We studied 86 patients who underwent renal biopsy in the nephrology unit of our hospital. Among them, 65 were found to have nephrotic syndrome and 50 met the selection criteria for this study. The mean age of the patients was 34 ± 14.7 years, and 35 (70%) were males. The histological subtypes found in our patients included minimal change disease (MCNS) [11 (22%) patients], focal segmental glomerulosclerosis (FSGS) (23 [46%] patients) and membranous glomerulonephritis (MN) [16 (46%) patients].
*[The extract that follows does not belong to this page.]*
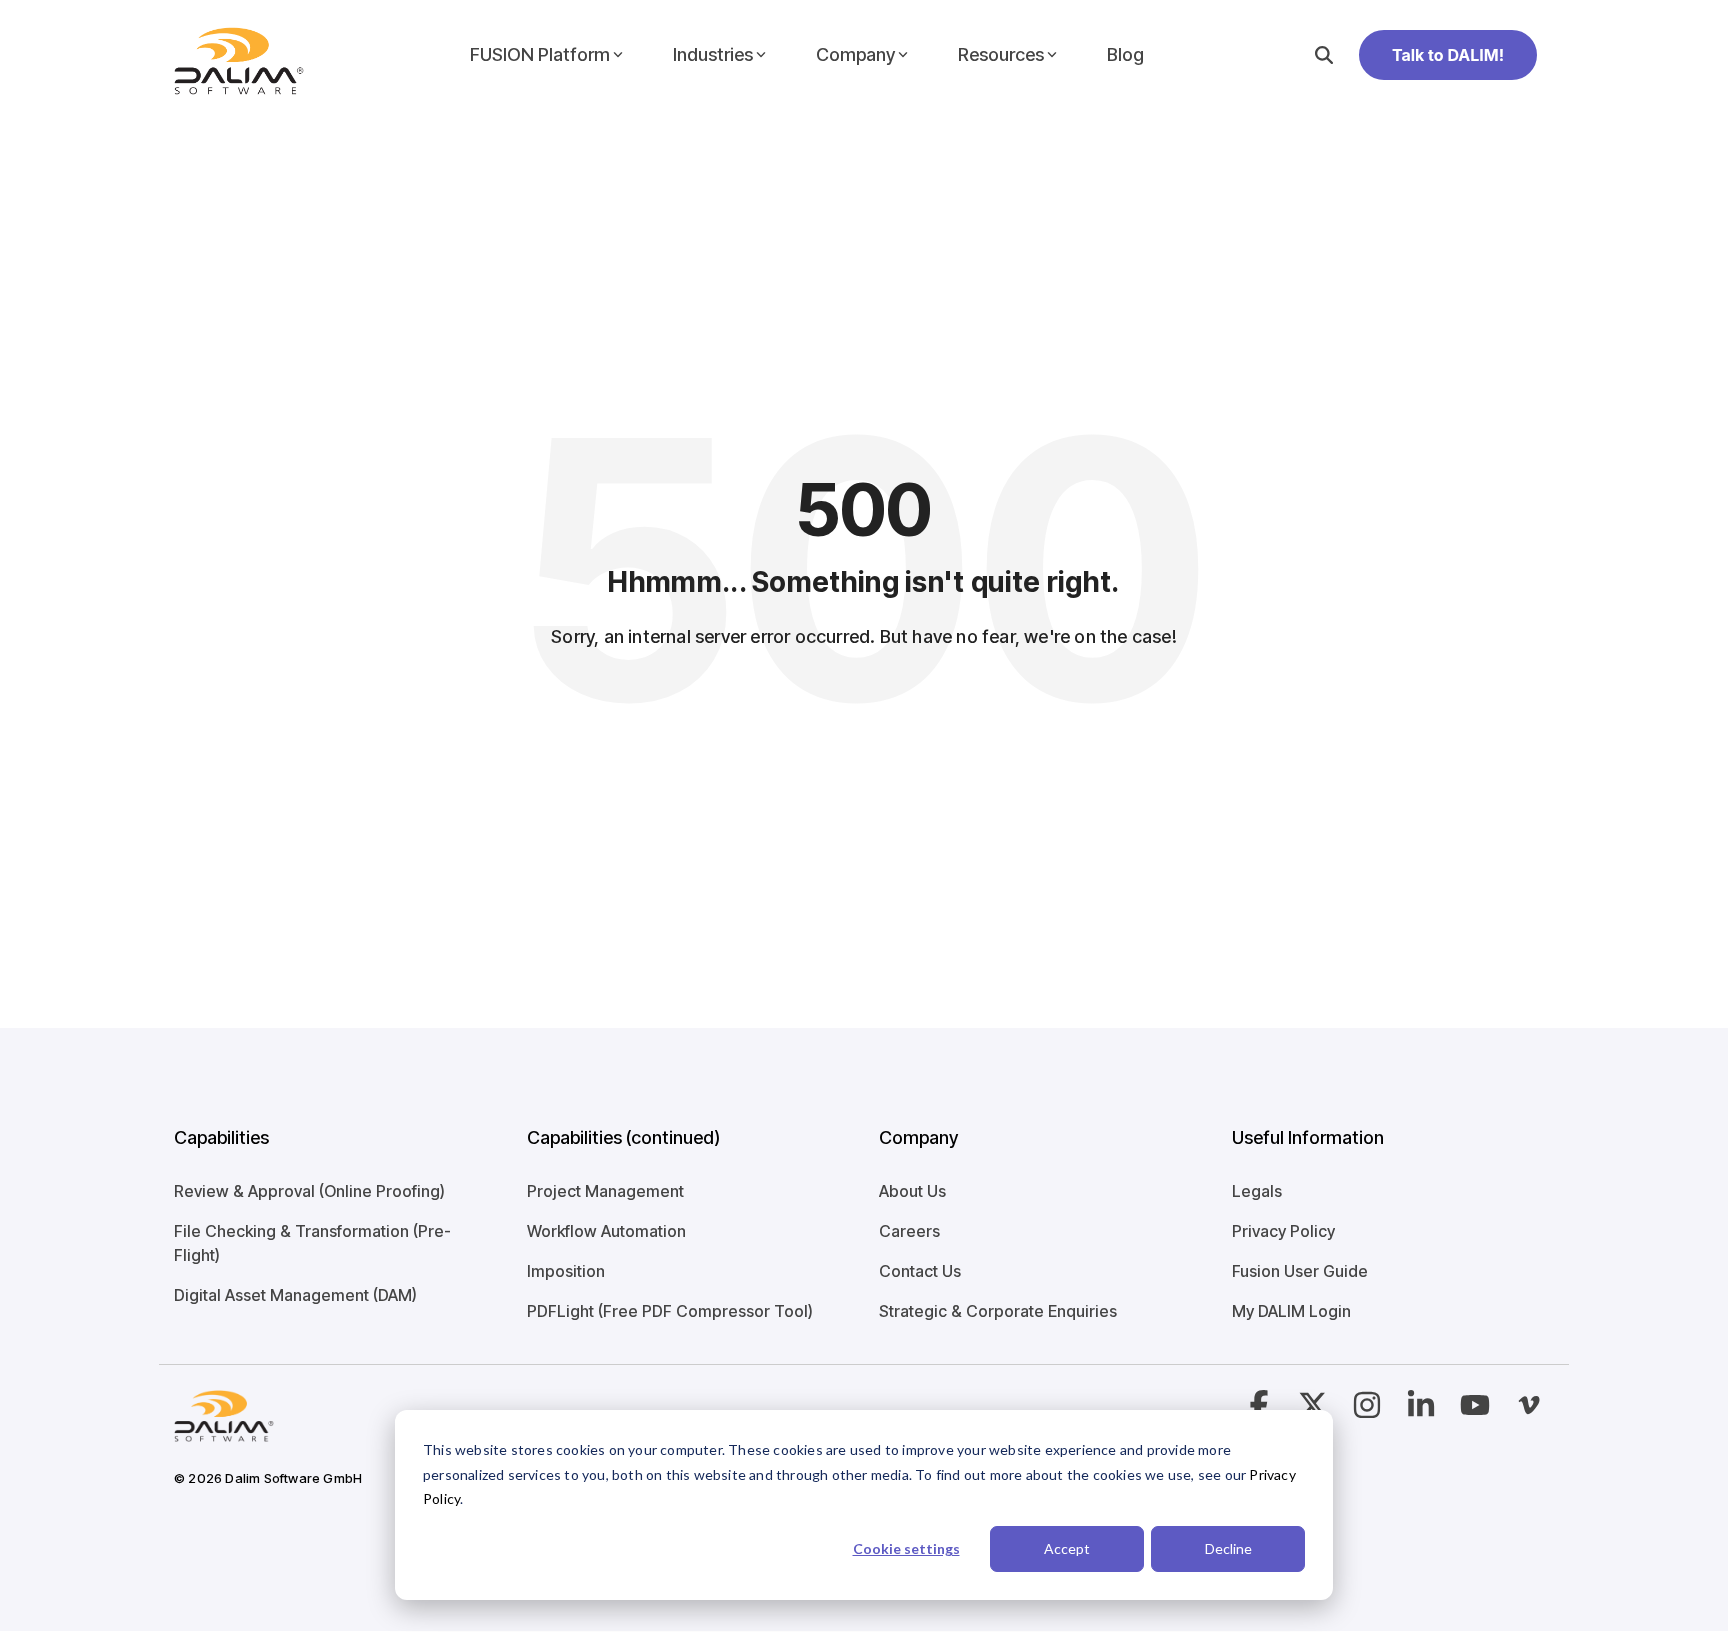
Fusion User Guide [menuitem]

Macrohematuria was revealed in five out of a total of 50 patients, and the majority of the patients (80%) gave a history of passing frothy urine. The pattern of distribution of hypertension among the histological subtypes did not show significant differences. A key point we are getting here is - Hematuria can also occur in Nephrotic syndromes and also Hypertension can also occur in Nephrotic Syndromes. Again, textbook learning gone with the wind 🏁
Three of the 11 cases of MCNS, seven of the 23 cases of FSGS and four of the 16 cases of MN had hypertension. There were 23 (46%) patients who had ascites at the time of presentation; 15 of 23 (65%) cases of FSGS had ascites, four of 11 cases had MCNS and four of 16 cases had MN. Microhematuria was revealed in 13 out of 50 (26%) patients in this study; 11/13 of them had FSGS and 2/13 cases had MN.
Severe hypoalbuminemia (serum albumin <2.5 g/dL) was observed in 34 of 50 (68%) cases; seven of 11 cases of MCNS, 11 of 16 cases of MN and 16 of 23 cases of FSGS had severe hypoalbuminemia.
This is a Keralite study so I think the patient characteristics in this study could match our patient's.